SLIS faculty member Katy Börner and her students are scheduled to give a series of related talks in Madrid, Amsterdam, and Zrich at the end of June and in early July. The talks are related to their cyberinfrastructure design efforts and ambitions to map science on a large scale. See details on the Places & Spaces: Mapping Science exhibition which uses maps, diagrams, and globes to create a navigable landscape tracing and charting developments in science.
Madrid:
Börner will be presenting two papers at the 11th International Conference of the International Society for Scientometrics and Informetrics (ISSI) meeting in Madrid, Spain, June 25-27, 2007. The paper Mapping the Structure and Evolution of Chemistry Research [see abstract below] is a collaborative effort with Kevin W. Boyack and Richard Klavans. The second paper reflects collaborative research with SLIS students Sumeet Ambre (MIS), John Burgoon (MIS), Weimao Ke (Ph.D.), and Gavin LaRowe (MIS graduate), and describes the Scholarly Database at https://sdb.slis.indiana.edu/ and Its Utility for Scientometrics. Peter Hook (SLIS Ph.D. student) will be presenting his paper "Visualizing the Topic Space of the United States Supreme Court."
Amsterdam:
After the ISSI conference, Börner will travel to Amsterdam to give an invited keynote at the New Network Theory Conference. The conference will be held from June 28-30, 2007. New Network http://www.networkcultures.org/networktheory/
Zürich:
On July 3, the second InfoVis Software Infrastructures Workshop at the Visualization Summit will take place at the 11th International Conference for Information Visualization (IV 2007) in Zürich, Switzerland. The Workshop was organized by Börner and Bruce Herr (software developer, InfoVis Lab), in collaboration with Jean-Daniel Fekete.
In addition, Börner co-organized the Symposium on Knowledge Domain Visualizations (also at IV 2007) where Börner and her team will present 4 papers [listed below]. In addition to the names listed above, other SLIS connections include: Thomas Neirynck (MIS student), and Elisha Hardy (graphic designer, InfoVis Lab).
Madrid - Abstract:
Mapping the Structure and Evolution of Chemistry Research
How does our collective scholarly knowledge grow over time? What major areas of science exist and how are they interlinked? Which areas are major knowledge producers; which ones are consumers? Computational scientometrics – the application of bibliometric/scientometric methods to large-scale scholarly datasets – and the communication of results via maps of science might help us answer these questions. This paper represents the results of a prototype study that aims to map the structure and evolution of chemistry research over a 30 year time frame. Information from the combined Science (SCIE) and Social Science (SSCI) Citations Indexes from 2002 was used to generate a disciplinary map of 7,227 journals and 671 journal clusters. Clusters relevant to study the structure and evolution of chemistry were identified using JCR categories and were further clustered into 14 disciplines. The changing scientific composition of these 14 disciplines and their knowledge exchange via citation linkages was computed. Major changes on the dominance, influence, and role of Chemistry, Biology, Biochemistry, and Bioengineering over these 30 years are discussed. The paper concludes with suggestions for future work.
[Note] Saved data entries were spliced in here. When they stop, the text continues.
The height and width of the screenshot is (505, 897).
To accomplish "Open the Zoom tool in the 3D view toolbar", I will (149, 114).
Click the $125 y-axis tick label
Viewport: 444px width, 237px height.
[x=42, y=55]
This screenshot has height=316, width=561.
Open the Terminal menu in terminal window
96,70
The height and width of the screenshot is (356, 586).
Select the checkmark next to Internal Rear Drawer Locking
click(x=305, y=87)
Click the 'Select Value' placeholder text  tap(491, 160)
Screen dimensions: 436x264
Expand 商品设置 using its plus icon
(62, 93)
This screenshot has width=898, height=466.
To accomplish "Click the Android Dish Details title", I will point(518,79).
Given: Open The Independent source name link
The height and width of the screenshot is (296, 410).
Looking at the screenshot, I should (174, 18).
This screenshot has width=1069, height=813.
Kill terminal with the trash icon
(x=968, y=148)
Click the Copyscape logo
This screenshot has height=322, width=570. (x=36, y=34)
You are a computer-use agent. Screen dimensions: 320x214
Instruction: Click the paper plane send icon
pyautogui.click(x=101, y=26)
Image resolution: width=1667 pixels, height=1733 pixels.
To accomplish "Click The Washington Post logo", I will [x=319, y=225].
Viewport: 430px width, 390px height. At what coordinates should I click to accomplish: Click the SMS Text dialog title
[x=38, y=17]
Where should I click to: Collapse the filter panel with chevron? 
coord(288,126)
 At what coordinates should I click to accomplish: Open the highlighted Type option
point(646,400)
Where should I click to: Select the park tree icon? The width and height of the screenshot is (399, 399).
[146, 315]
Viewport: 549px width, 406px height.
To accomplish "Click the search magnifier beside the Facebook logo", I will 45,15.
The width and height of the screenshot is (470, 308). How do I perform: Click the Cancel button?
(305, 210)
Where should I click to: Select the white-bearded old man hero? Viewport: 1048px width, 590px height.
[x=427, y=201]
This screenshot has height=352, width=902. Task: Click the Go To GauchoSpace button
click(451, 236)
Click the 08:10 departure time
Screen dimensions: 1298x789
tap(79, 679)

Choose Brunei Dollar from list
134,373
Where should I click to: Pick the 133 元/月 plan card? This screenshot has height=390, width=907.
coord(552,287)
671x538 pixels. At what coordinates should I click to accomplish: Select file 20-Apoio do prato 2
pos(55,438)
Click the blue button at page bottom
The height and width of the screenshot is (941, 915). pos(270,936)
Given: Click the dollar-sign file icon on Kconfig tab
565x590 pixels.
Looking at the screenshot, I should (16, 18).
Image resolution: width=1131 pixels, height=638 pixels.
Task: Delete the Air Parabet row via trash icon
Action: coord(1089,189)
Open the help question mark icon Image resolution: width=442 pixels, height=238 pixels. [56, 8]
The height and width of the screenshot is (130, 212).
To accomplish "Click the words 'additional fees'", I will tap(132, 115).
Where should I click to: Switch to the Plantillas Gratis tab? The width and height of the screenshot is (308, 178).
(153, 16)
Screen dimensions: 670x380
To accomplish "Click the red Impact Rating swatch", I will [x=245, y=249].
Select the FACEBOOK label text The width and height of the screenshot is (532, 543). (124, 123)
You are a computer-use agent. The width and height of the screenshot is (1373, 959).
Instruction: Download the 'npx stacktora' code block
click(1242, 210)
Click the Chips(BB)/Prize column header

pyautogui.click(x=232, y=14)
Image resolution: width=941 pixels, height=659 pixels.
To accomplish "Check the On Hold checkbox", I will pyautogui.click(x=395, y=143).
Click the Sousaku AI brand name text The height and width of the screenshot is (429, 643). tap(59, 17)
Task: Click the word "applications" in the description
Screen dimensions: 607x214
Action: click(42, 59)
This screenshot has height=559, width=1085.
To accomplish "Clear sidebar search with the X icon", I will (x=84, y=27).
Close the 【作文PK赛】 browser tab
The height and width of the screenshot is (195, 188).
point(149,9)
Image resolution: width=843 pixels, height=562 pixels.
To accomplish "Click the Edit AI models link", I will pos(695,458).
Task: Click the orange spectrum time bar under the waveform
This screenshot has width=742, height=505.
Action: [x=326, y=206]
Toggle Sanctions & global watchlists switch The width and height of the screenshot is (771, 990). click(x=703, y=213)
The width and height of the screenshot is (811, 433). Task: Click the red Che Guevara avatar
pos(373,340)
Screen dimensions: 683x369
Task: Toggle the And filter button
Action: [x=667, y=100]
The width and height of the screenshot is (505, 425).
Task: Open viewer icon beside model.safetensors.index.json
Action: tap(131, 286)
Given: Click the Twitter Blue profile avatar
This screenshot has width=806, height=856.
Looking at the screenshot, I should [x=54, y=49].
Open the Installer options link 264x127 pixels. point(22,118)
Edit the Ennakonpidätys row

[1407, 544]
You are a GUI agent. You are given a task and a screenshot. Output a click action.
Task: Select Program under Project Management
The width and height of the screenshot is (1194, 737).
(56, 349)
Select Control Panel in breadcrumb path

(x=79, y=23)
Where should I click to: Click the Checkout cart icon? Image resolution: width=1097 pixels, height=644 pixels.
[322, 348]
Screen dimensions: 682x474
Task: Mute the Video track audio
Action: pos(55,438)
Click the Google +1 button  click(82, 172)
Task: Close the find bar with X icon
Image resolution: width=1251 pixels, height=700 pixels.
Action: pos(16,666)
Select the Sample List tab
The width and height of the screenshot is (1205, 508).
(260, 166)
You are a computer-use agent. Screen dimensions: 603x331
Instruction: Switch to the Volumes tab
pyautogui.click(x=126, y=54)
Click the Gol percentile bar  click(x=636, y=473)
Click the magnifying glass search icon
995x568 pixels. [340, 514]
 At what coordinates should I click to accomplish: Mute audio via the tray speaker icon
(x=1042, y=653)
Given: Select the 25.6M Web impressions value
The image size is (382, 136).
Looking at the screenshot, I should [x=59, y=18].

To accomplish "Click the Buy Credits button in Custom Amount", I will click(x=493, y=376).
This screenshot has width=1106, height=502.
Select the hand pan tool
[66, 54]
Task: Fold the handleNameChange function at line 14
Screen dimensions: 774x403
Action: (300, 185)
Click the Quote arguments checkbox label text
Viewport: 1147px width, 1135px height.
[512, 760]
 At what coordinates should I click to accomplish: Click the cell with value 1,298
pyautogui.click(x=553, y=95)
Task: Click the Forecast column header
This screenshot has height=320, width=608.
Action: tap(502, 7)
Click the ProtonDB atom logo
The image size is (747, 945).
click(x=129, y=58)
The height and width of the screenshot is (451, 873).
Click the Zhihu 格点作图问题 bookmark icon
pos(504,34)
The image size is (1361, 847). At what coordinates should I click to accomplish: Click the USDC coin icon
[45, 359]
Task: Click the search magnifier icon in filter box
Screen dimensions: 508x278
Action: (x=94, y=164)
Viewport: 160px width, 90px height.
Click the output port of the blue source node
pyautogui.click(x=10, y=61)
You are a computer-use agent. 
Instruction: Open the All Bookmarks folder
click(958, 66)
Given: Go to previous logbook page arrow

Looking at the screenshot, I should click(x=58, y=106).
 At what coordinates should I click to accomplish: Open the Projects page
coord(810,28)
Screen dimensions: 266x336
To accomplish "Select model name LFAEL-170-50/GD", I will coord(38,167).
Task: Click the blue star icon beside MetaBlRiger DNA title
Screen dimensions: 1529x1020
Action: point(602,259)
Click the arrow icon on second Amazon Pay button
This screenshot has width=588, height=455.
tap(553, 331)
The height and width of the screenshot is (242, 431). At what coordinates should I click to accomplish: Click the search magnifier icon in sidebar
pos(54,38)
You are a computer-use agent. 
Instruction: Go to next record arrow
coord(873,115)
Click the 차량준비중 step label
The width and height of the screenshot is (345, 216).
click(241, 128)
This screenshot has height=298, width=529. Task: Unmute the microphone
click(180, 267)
Papers presented in Zürich:
Herr, Bruce W., Ke, Weimao, Hardy, Elisha, and Börner, Katy. (2007). Movies and Actors.
LaRowe, Gavin, Ichise, Ryutaro and Börner, Katy. (2007). Analysis of Japanese Information Systems Co-authorship Data.
Neirynck, Thomas and Börner, Katy. (2007) Representing, Analyzing, and Visualizing Scholarly Data in Support of Research Management.
Mane, Ketan K. and Börner, Katy. (2007) Computational Diagnostics: A Novel Approach to View Biomedical Data.